Primeiramente, é necessário estabelecer a importância da ética no uso da biotecnologia, o profissional envolvido na utilização desses recursos deve abandonar os interesses pessoais e agir profissionalmente. Essa problemática foi debatida pela Rede Globo de Televisão, na novela “Fina Estampa”, exibida em 2011 e reprisada em 2020. Na ficção, a médica especialista em inseminação artificial, agindo por interesse pessoal, manipulou o procedimento de uma de suas pacientes - escolhendo os doadores do material genético -, essa manipulação foi descoberta e gerou a discussão de quem seria a verdadeira mãe da criança. Fora da “telinha”, essa temática gera polêmica, enfatizando a necessidade de conciliar biotecnologia e ética.
Em adição, o uso de recursos biotecnológicos no agronegócio também é debatido. O filósofo utilitarista Hans Jonas defende a necessidade do indivíduo agir de acordo com a “Ética da responsabilidade” - as ações devem ser pensadas levando em conta suas consequências futuras, não somente as imediatas. Nesse sentido, é observado no agronegócio a utilização da biotecnologia por grandes empresas visando apenas o lucro, através do aumento da produção, em detrimento do meio ambiente e da saúde do consumidor. Visto isso, é notório que a utilização da biotecnologia deve ser debatida e cabe ao Governo estabelecer um limite, visando o bem da sociedade presente e futura.

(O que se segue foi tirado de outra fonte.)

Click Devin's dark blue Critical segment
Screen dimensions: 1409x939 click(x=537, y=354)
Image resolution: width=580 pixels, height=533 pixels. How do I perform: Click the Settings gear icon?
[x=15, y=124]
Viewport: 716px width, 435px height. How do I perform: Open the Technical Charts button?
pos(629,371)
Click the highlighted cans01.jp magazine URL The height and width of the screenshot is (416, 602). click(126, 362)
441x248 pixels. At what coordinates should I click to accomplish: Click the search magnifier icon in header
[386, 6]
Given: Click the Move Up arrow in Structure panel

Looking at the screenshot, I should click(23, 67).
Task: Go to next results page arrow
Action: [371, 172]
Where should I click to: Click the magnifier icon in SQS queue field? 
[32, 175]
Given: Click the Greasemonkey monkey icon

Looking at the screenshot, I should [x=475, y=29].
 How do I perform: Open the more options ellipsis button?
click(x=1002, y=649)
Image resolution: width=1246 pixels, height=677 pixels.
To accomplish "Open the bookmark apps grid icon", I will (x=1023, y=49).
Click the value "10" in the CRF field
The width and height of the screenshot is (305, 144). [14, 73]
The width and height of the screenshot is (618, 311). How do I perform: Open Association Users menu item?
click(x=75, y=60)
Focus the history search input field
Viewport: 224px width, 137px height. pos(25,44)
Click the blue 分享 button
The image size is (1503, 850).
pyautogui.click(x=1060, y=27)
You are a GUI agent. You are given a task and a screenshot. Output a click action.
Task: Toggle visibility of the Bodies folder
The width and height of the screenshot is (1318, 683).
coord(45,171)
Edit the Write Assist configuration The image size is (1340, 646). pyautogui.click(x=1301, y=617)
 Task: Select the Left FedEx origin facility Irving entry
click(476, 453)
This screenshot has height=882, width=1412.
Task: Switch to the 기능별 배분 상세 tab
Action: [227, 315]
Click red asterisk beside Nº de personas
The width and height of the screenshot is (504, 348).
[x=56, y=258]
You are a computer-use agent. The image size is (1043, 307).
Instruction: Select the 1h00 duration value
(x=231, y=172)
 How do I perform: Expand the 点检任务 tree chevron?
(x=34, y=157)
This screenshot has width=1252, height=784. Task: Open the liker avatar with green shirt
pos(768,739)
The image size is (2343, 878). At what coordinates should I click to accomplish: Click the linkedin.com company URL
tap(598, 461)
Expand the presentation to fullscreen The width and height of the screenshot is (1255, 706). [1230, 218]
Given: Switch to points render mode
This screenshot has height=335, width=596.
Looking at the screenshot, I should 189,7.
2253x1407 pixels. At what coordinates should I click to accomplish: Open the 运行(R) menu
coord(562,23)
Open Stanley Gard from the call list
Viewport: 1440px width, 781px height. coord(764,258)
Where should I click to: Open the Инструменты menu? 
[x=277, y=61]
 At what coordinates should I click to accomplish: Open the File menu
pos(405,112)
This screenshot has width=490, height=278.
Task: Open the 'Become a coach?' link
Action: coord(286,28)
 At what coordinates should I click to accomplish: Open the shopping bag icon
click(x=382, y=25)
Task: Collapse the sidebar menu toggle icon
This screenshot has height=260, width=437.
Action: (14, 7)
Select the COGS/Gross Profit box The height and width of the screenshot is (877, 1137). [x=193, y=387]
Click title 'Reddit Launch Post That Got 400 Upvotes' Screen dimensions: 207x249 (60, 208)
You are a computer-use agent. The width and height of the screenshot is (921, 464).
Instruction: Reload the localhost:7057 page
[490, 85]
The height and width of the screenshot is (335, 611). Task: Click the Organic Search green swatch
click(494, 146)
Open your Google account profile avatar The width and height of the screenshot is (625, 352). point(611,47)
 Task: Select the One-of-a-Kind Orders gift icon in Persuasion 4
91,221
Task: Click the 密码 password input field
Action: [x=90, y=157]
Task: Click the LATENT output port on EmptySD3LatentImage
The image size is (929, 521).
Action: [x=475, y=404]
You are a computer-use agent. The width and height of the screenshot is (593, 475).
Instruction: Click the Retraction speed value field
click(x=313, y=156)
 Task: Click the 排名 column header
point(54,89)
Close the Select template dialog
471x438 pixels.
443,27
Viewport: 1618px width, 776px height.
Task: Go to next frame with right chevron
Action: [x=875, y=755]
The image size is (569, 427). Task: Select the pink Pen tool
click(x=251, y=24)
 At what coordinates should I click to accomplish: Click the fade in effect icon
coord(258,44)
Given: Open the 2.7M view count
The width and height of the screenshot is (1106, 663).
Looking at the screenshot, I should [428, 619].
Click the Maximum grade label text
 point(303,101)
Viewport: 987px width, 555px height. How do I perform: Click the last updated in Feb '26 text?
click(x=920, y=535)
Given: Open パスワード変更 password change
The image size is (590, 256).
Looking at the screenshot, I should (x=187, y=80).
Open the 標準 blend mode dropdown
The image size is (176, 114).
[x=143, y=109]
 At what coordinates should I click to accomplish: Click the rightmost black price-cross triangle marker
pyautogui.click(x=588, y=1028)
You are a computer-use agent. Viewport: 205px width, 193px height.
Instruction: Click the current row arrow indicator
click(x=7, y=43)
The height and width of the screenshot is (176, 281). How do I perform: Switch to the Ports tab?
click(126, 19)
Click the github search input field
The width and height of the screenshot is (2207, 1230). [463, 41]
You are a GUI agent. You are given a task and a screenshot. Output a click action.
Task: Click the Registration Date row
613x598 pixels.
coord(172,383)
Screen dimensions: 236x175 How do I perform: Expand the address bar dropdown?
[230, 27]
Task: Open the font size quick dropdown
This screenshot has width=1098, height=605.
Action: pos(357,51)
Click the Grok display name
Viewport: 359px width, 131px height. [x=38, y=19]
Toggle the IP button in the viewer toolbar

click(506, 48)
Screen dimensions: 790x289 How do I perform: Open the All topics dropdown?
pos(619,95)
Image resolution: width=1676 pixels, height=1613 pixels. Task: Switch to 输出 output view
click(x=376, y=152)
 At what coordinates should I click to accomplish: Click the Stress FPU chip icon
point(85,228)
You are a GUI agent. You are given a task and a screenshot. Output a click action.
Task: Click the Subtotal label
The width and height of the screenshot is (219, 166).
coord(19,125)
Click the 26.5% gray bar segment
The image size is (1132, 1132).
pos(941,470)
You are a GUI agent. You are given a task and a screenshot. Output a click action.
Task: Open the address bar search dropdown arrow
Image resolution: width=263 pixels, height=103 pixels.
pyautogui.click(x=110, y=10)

Urge, pois, que o Ministério da Agricultura, Pecuária e Abastecimento estabeleça o uso consciente da biotecnologia e monitore as produções, por meio de fiscalizações periódicas e testes de produção - abrangendo os pequenos, médios e grandes produtores -, com o objetivo de garantir a sustentabilidade e a saúde do consumidor. Ademais, cabe à sociedade integrar-se à temática da biotecnologia, e a necessidade de agir eticamente nesse meio. Essa integração pode ser realizada mediante debates em redes sociais, palestras, aulas temáticas nas escolas e faculdades, com o intuito de derrubar o tabu existente e criar indivíduos que agem perante a " Ética da responsabilidade" proposta por Hans Jonas.